= Sabine Van Huffel =

Belgian computer scientist

Sabine J. A. Van Huffel (born 26 September 1958) is a Belgian computer scientist, applied mathematician, and electrical engineer, whose research concerns computational methods for medical diagnostics, and in particular methods based on total least squares.

==Education and career==
Van Huffel was born in Menen. She earned bachelor's and doctoral degrees from KU Leuven in 1981 and 1987,
with Joos Vandewalle as her doctoral advisor.
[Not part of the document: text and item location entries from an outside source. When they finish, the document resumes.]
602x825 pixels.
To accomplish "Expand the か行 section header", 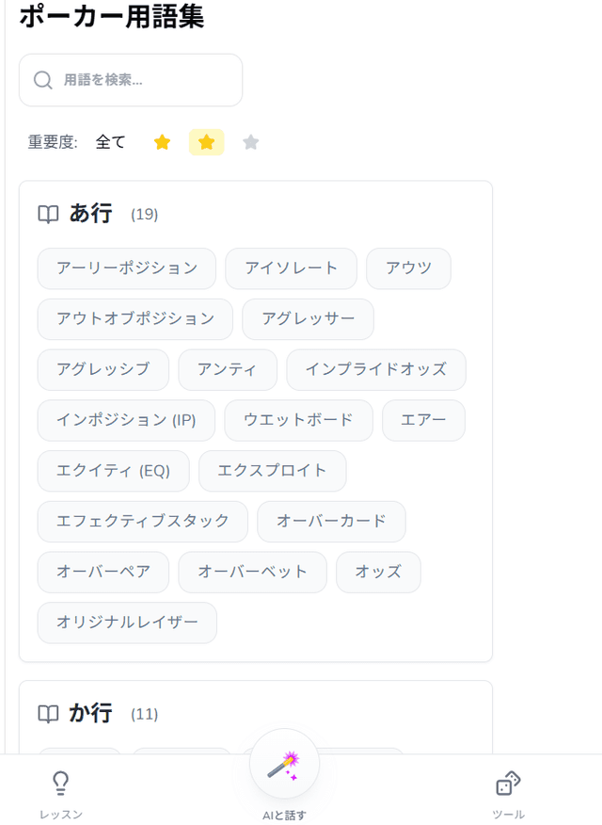I will [x=90, y=713].
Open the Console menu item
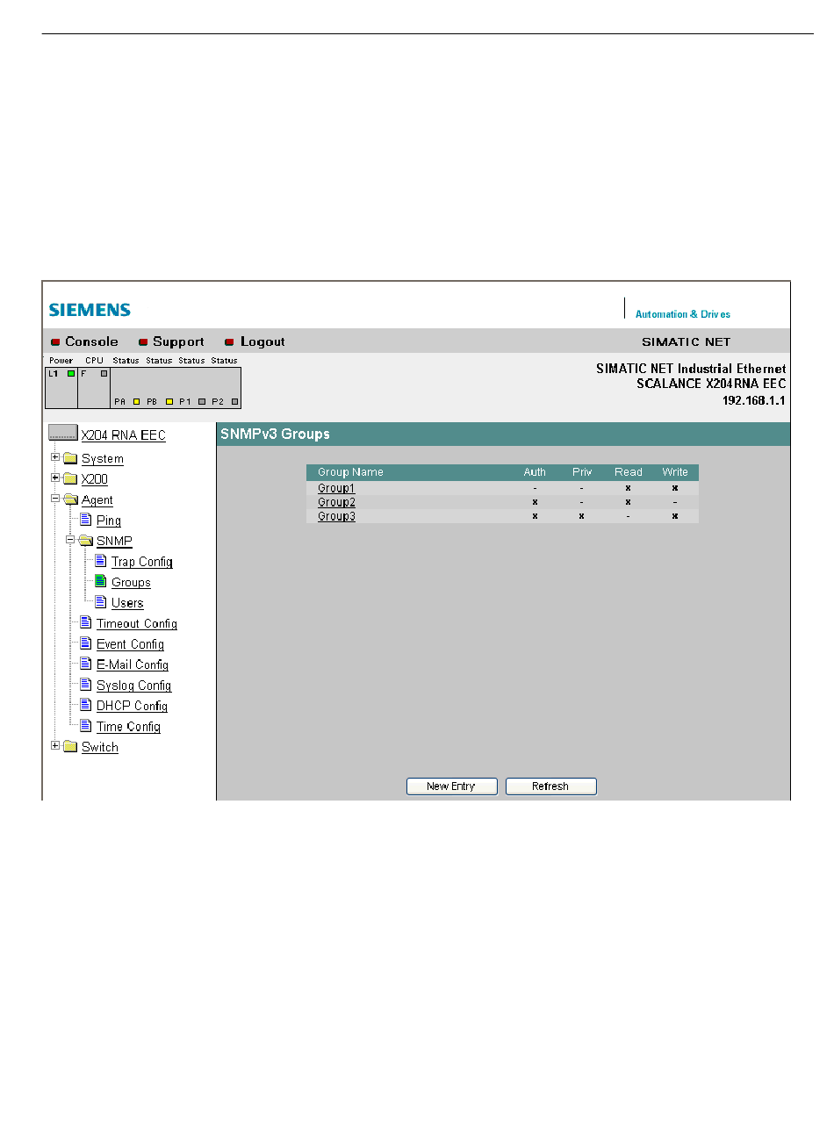The width and height of the screenshot is (834, 1142). (x=91, y=342)
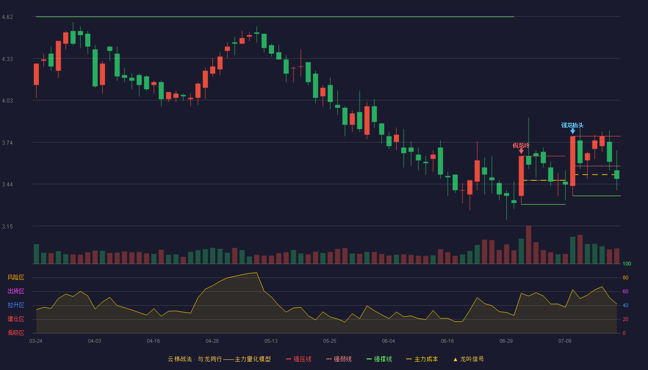Click the 06-29 date axis label
The height and width of the screenshot is (370, 648).
point(506,341)
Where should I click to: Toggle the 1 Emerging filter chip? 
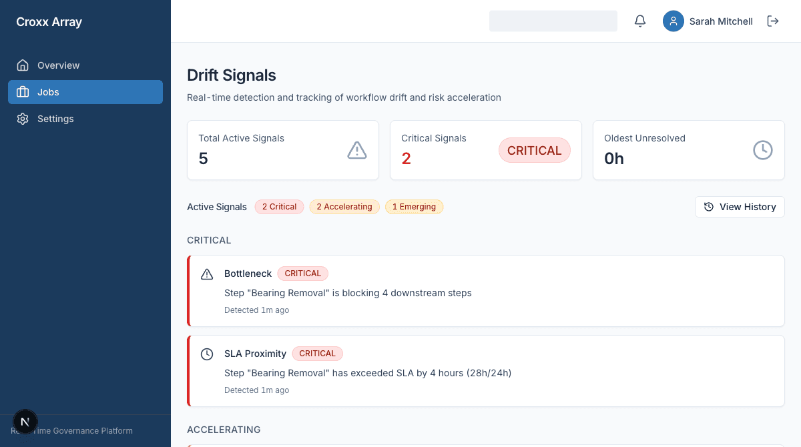coord(414,207)
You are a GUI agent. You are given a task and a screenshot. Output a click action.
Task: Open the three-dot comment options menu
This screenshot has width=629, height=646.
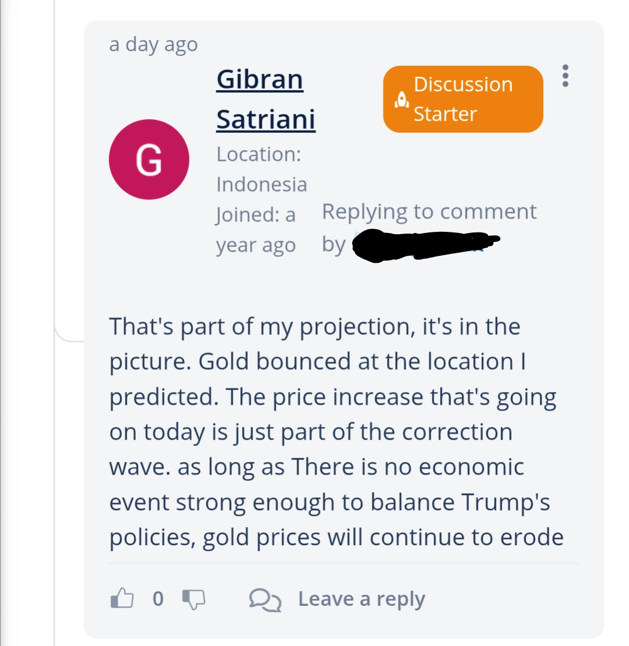(x=565, y=76)
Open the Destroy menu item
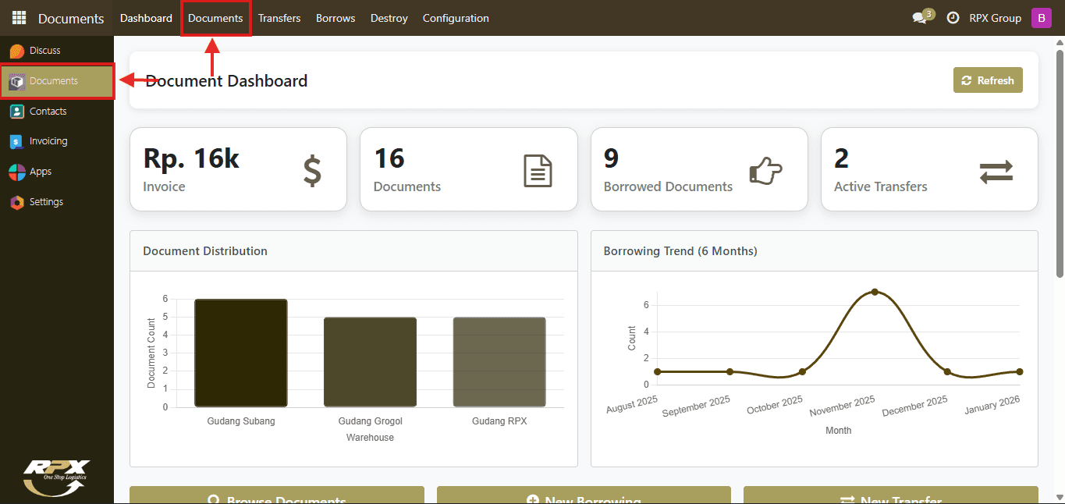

Her dissertation, Analysis of the Total Least Squares Problem and its use in parameter estimation, concerned total least squares methods for parameter estimation.

She is a full professor at KU Leuven since 2002. and a Distinguished Professor of Electrical Engineering at Eindhoven University of Technology (TU/e) since 2014 (until 2022).

==Book==
With Vandewalle, Van Huffel is the author of the book The Total Least Squares Problem: Computational Aspects and Analysis (SIAM, 1991).

==Recognition==
Van Huffel is a fellow of the IEEE
and the recipient of an honorary doctorate from TU/e.
In 2016 she was elected as a fellow of the Society for Industrial and Applied Mathematics "for esteemed accomplishments in bridging the gap between advanced numerical linear algebra techniques and biomedical signal processing". She was elected to the Royal Flemish Academy of Belgium for Science and the Arts in 2017.